Recently we read a book called “The Compound Effect: Multiplying Your Success One Simple Step at a Time“. It was written by Darren Hardy.
In his book he mentioned about how his relationship has improved from his daily journal. In his own words “I will share my experience that had literally changed my marriage. One Thanksgiving, I decided to keep a Thanks Giving Journal for my wife. Every day for an entire year I logged at least one thing I appreciated about her – the way she interacted with her friends, how she cared for our dogs, the fresh bed she prepared, a succulent meal she whipped up, or the beautiful way she styled her hair that day – whatever. I looked for the things my wife was doing that touched me, or revealed attributes, characteristics, or qualities I appreciated. I wrote them all down secretly for the entire year. By the end of the year, I’d filled an entire journal.

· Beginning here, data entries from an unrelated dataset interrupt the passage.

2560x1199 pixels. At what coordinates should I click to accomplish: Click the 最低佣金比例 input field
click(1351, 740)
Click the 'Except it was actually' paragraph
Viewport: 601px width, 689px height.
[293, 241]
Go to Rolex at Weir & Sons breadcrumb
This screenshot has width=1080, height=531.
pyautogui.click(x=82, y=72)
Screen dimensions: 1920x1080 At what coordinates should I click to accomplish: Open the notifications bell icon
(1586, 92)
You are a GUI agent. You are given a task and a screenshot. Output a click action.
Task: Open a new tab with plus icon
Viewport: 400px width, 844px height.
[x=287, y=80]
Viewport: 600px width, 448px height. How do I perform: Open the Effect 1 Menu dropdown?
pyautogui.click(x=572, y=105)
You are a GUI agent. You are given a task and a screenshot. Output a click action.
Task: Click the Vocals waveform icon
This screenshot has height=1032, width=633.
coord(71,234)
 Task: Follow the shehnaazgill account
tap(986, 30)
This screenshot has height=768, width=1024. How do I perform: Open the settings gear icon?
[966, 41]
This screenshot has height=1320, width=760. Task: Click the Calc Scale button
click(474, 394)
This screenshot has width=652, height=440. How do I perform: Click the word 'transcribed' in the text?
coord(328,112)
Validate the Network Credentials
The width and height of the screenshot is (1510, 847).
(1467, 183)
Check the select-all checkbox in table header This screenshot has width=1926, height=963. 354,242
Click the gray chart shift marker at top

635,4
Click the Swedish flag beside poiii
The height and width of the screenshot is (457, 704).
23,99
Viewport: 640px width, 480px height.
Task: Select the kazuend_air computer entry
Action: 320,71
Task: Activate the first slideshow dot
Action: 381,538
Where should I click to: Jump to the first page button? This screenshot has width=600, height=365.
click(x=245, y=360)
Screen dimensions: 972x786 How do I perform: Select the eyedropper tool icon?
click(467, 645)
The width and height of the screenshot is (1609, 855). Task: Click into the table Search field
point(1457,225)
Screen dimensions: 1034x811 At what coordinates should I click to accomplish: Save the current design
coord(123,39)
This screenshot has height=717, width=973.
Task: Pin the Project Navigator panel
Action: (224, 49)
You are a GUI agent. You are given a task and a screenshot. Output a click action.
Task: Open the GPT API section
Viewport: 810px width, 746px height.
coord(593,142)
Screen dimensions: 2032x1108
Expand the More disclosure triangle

When I gave it to her the following Thanksgiving, she cried, calling it the best gift she’d ever received. (Even better than the BMW I’d given her for her birthday!). The funny thing was that the person most affected by this gift was me. All that journaling forced me to focus on my wife’s positives aspects. I was consciously looking for all the things she was doing “right.” That heartfelt focus overwhelmed anything I might have otherwise complained about. I fell deeply in love with her all over again (maybe even more than ever, as I was seeing subtleties in her nature and behavior instead of her more obvious qualities). My appreciation, gratitude, and intention to find the best in her was something I held in my heart and eyes each day. This caused me to show up differently in my marriage, which, of course, made her respond differently to me. Soon, I had even more things to write in my Thanks Giving journal! As a result of choosing to take a mere five minutes every day or so to document all the reasons why I was grateful for her, we experienced one of the best years of our marriage, and it’s only gotten better.”
Just pick someone like your spouse, a child, a parent or any one and take 5 minutes at the end of the day to record one thing you are grateful for about that person. Again, the person that will be most impacted by this exercise will be YOU.